What’s wrong with wine before noon? Nothing!

Uruguay, situated at the same latitude as central Argentina and Chile, has a wonderful climate for wine, but a much smaller production than either of those countries. What makes the climate so perfect? Our tour guide today suggested taking a paper map of the world and folding it in half at the equator. Uruguay is the same amount south of the equator as Bordeaux is north. Hmmm.

Today a group of us took an excursion to Viña Juanico Winery, owned for three generations by the Familia Deicas. The site was a Jesuit winery dating back to 1745, and the original cellars are still being used to age wines.

Some of the buildings on site date back to the Jesuits, but the bottling plant (lower right) is a modern addition.

The Deicas family bought the land in 1979, and grandfather Juan Carlos still has a home here, although it is now his grandson who is winning awards for his winemaking.

One of the interesting stories we were told about this winery relates to why they are able to produce Cognac, using the actual Cognac appellation. During World War II, Uruguay was a major supplier of corned beef to the Allied armed forces. France was the only country who couldn’t afford to pay their bills, so as “payment” they allowed Uruguayan vintners to use the name “Cognac”. Our tour guide suggested that, in hindsight, they should have held out for the rights to “champagne” as well.
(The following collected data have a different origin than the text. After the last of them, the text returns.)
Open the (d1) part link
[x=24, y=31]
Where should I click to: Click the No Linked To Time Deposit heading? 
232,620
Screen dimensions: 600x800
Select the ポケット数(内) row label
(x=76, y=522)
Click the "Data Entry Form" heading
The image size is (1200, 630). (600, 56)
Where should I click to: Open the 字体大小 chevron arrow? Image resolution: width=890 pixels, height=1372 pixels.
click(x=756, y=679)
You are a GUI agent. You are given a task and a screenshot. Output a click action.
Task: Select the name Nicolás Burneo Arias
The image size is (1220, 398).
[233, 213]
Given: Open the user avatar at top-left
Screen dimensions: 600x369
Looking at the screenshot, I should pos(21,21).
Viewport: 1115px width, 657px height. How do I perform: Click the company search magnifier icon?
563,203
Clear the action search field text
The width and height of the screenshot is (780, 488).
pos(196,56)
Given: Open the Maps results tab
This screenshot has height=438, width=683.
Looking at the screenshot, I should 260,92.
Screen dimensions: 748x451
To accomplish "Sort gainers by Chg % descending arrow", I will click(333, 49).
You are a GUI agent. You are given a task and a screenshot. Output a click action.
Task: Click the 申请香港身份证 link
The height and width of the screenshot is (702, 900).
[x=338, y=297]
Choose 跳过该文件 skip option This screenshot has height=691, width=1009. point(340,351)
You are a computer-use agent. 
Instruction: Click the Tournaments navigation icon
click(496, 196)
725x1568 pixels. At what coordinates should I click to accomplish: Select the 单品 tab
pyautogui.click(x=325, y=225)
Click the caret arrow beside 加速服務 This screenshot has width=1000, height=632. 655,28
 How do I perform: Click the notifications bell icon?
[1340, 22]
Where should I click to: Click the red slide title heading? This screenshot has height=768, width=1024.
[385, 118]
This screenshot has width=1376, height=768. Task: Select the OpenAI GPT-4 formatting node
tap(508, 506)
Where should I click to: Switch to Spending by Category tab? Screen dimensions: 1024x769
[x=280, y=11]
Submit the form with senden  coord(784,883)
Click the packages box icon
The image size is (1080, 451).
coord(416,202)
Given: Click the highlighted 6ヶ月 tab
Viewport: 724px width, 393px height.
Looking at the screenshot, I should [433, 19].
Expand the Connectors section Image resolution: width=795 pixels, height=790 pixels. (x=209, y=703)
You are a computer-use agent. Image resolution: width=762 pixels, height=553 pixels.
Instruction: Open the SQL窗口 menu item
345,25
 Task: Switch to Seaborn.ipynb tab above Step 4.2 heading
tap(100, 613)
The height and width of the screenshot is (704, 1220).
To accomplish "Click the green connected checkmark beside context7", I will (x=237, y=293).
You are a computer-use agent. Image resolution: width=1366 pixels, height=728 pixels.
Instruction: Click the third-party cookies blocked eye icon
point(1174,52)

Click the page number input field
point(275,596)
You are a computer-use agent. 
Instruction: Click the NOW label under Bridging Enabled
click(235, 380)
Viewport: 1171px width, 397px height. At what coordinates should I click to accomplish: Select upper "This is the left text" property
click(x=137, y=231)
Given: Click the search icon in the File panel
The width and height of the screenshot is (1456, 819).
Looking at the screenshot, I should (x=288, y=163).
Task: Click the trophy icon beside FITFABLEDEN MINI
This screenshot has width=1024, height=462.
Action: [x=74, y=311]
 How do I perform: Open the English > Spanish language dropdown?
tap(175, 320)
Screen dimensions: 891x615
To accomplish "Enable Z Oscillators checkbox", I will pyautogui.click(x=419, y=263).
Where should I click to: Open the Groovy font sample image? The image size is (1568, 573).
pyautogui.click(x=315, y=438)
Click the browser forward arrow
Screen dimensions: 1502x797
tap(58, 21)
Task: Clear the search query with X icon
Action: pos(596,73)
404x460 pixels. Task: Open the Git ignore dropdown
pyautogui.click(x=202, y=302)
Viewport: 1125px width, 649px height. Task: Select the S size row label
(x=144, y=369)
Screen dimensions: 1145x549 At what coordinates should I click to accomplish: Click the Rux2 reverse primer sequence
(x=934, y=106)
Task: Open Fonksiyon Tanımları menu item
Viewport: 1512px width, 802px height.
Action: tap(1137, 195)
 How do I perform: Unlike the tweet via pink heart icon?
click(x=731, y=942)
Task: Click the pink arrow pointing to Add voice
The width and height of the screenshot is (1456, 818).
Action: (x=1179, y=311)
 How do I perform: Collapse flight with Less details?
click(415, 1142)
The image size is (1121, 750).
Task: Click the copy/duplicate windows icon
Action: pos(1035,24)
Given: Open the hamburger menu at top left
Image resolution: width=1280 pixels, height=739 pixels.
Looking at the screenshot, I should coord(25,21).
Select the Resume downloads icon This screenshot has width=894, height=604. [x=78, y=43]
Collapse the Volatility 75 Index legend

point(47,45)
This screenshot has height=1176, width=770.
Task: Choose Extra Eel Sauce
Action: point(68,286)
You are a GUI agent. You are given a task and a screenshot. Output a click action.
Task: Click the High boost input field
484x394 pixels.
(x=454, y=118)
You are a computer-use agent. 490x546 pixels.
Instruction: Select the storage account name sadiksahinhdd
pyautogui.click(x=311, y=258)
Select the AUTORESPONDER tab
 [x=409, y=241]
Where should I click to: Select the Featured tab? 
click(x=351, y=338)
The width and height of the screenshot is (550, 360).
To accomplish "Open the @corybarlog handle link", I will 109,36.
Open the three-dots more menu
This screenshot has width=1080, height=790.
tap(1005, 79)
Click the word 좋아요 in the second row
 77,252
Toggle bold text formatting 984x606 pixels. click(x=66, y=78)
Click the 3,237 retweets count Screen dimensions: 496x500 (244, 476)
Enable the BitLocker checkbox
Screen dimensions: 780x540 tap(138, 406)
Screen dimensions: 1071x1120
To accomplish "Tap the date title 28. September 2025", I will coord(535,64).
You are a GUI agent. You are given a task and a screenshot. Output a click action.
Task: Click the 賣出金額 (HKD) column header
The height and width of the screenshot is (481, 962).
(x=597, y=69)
The Deicas family have 300 hectares (740 acres) of vines, and grow 27 varieties of grapes in 3 terroirs in Uruguay and one in northern Argentina. The location we visited grows primarily Chardonnay, Tannat (Uruguay’s iconic grape), and Lacrima Cristi grapes. It is harvest season right now, which means up to 700 workers harvesting grapes by hand. Each year this winery produces 6 million litres of wine!!

We drove out into the vineyard proper and picked deep purple Lacrima Cristi grapes, sweet and juicy, leaving inky stains on our hands. We also tasted the dark Tannat grapes, with their distinctive tannic – yet sweet – flavour.

Vines as far as the eye can see! Until you pick them and stain your fingers purple, the Lacrima Cristi (top) and Tannat grapes (bottom) don’t look much different.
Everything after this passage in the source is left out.